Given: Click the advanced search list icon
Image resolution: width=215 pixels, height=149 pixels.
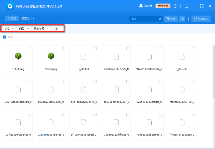Looking at the screenshot, I should pyautogui.click(x=182, y=19).
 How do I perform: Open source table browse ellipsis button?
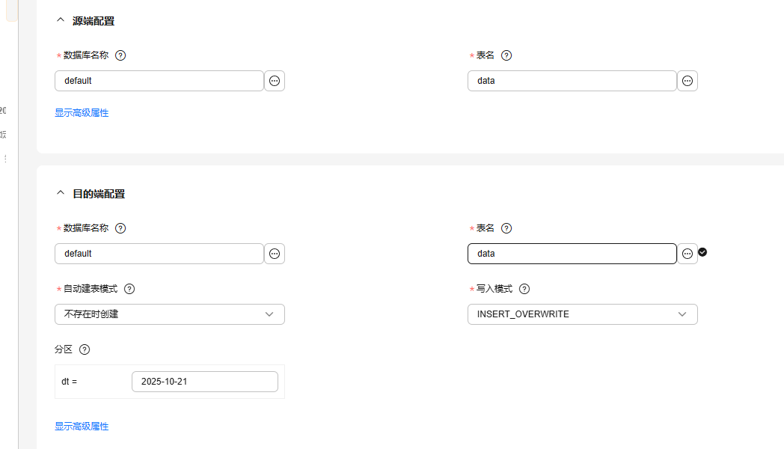click(x=687, y=81)
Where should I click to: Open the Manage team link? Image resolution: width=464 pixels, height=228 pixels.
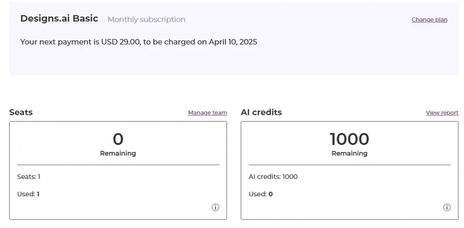(208, 112)
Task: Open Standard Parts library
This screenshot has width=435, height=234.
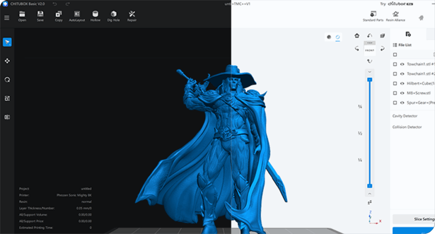Action: (373, 16)
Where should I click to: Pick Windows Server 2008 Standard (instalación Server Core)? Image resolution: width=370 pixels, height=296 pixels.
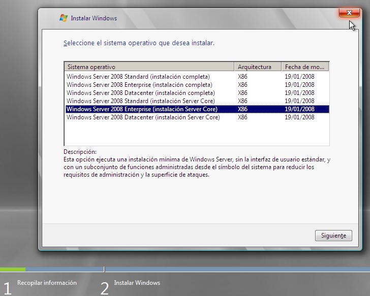(141, 101)
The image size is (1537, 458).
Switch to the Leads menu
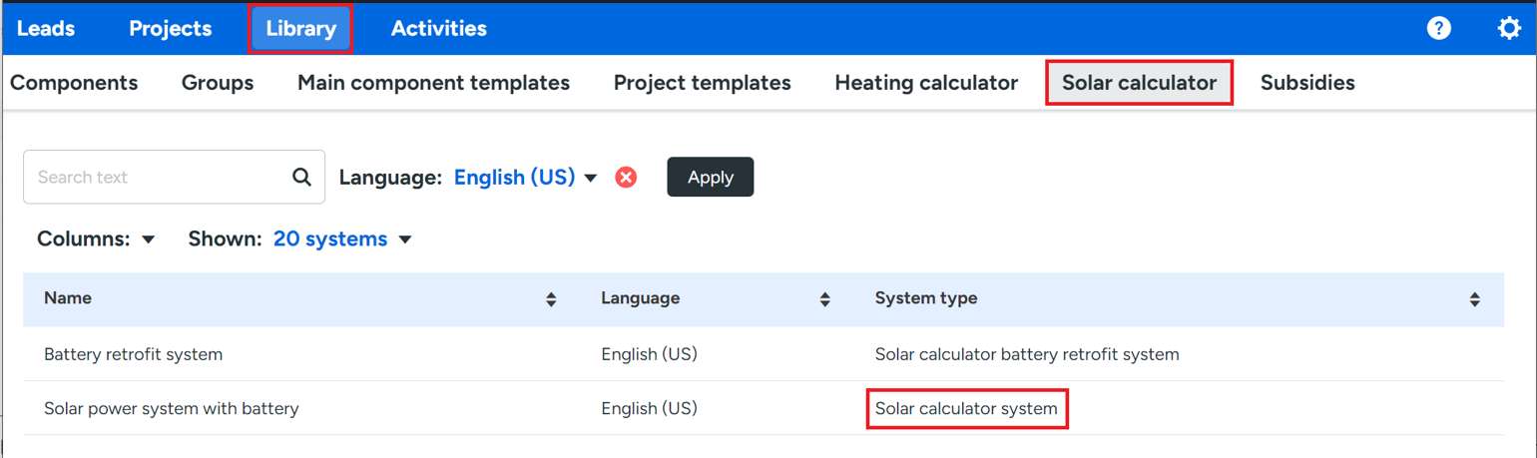click(x=46, y=28)
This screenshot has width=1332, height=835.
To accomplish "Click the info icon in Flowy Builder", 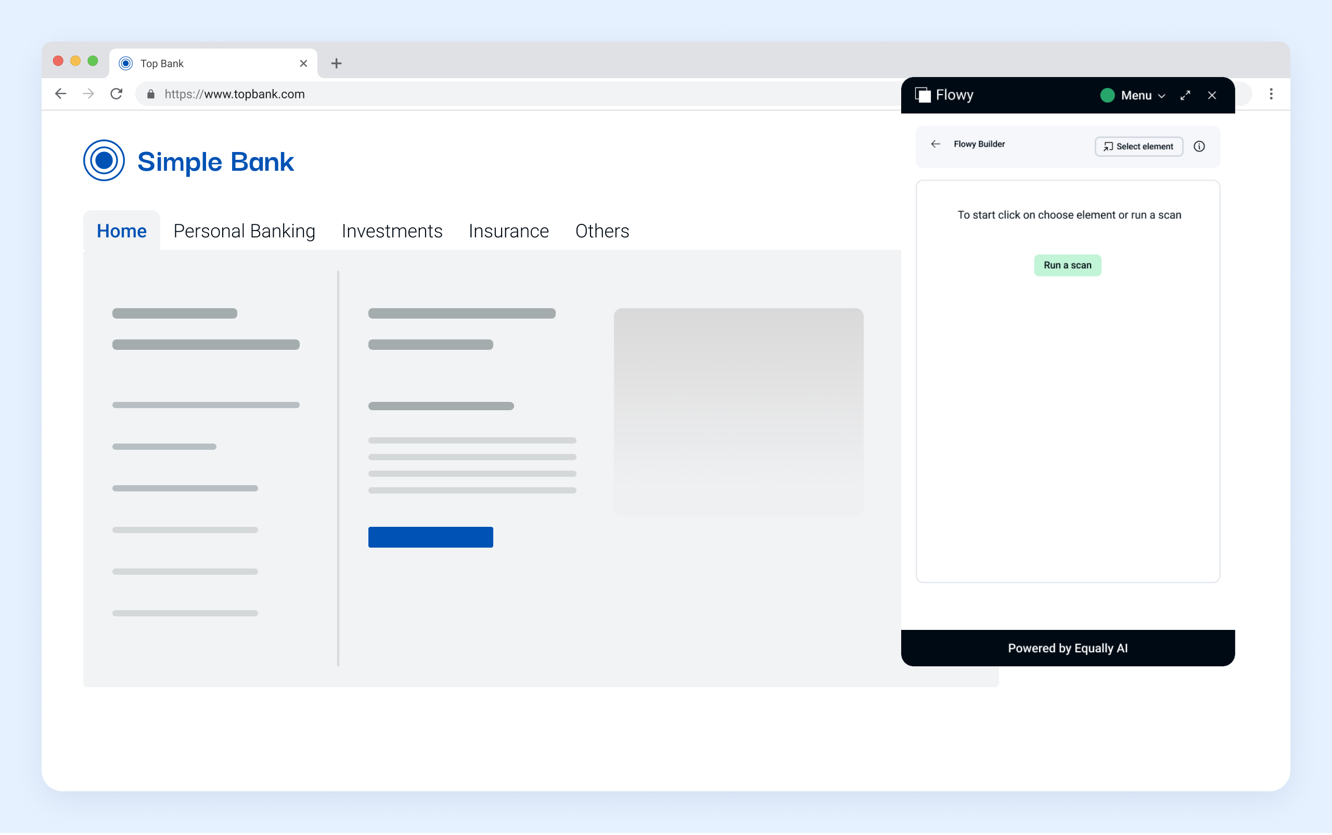I will 1199,146.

---------------

▶ [WRITTEN EXERCISE]: Extract the listing above verbatim, starting at its first line and ending at the line containing "Action: (373, 16)", with both ends included. Omit the pictures from your answer.

▶ [WRITTEN SOLUTION]:
Given: Click the advanced search list icon
Image resolution: width=215 pixels, height=149 pixels.
Looking at the screenshot, I should pyautogui.click(x=182, y=19).
 How do I perform: Open source table browse ellipsis button?
click(x=687, y=81)
Where should I click to: Open the Manage team link? Image resolution: width=464 pixels, height=228 pixels.
(208, 112)
Task: Open Standard Parts library
This screenshot has width=435, height=234.
Action: (373, 16)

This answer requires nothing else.